In women at risk of uterine bleeding, ergometrine may be administered during and after labor. The drug stimulates contractions of the uterine muscle, facilitating delivery and helping to clamp the uterus down after birth to stop bleeding. In addition, it reduces bloodflow to the uterus by constricting the blood vessels. This will reduce the risks of experiencing uncontrolled bleeding after delivery.
In medical testing for angina, ergometrine is administered to force the coronary artery to spasm. The reaction of the coronary artery is used in the diagnostic workup of the patient to determine if angina is present and to learn more about the nature of the angina. The type of angina involved is an important determining factor in how to handle the condition, as some forms are more risky than others.
Some common ergometrine side effects include dizziness, tingling in the extremities, and headache. An overdose of this drug can be dangerous and patients should report any abnormal sensations they experience while on the medication. If an adverse reaction develops, the drug can be stopped and the patient can be provided with supportive care while the body breaks down the medication.
Recreational use of ergometrine has been documented and the drug is usually kept carefully controlled to prevent people from accessing it and using it for recreational purposes. The primary concern with recreational users is the risk of a drug overdose in an uncontrolled environment.
When I was reading this article, I couldn't understand why anyone would use this drug recreationally.
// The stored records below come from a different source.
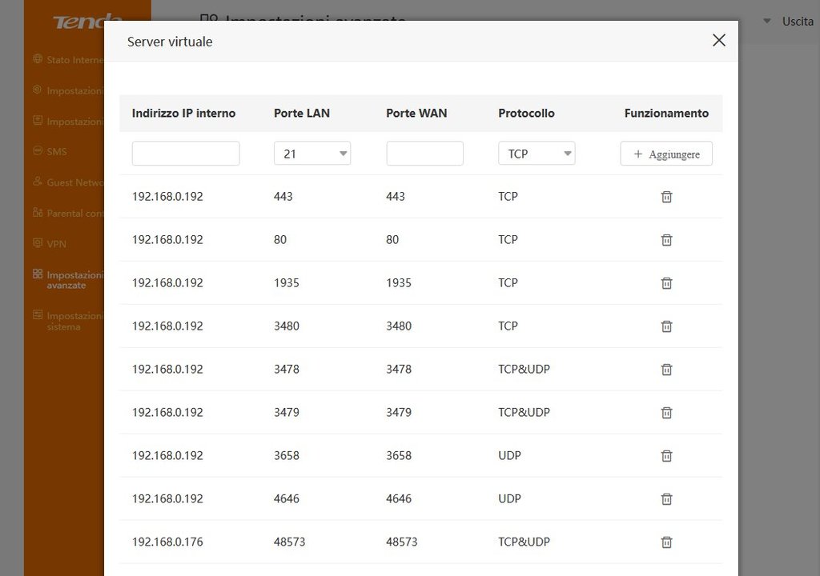Image resolution: width=820 pixels, height=576 pixels.
Task: Open the Guest Network sidebar item
Action: [x=72, y=182]
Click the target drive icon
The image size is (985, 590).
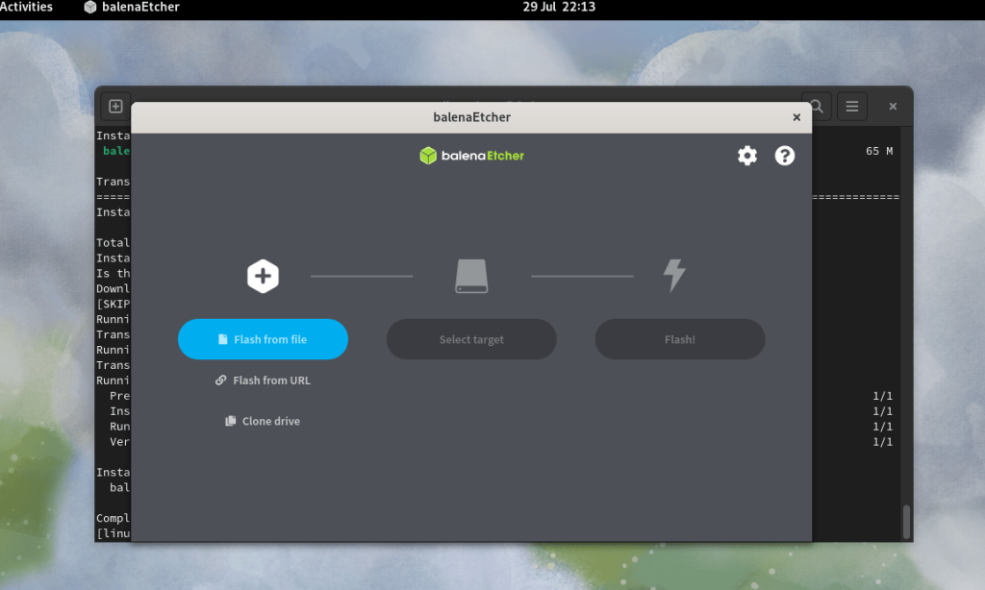coord(470,275)
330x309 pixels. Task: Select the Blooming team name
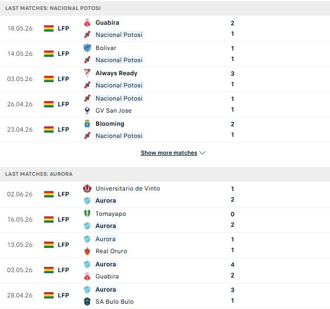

It doesn't sound like the effects would be that enjoyable. However, I did a little bit of research and apparently ergometrine is chemically similar to LSD! So that explains it, I think.
However, the side effects of an overdose sound awful. Apparently it can cause gangrene, which necessitates amputation. It can also cause abortion in pregnant women as well as severe intestinal issues. I don't think I would take the chance and use this drug for recreation!
When I was born my mother almost bled to death. She hemorrhaged pretty badly after giving birth to me. She told me that if she wasn't in a hospital she would have definitely died!
I remember her mentioning that when my little sister was born they gave her some type of medication to prevent uterine bleeding. I think it might have been ergometrine. In my moms case, she didn't experience and adverse effects, and she didn't almost bleed to death after giving birth to my sister. So I would say in her case, ergometrine was a success.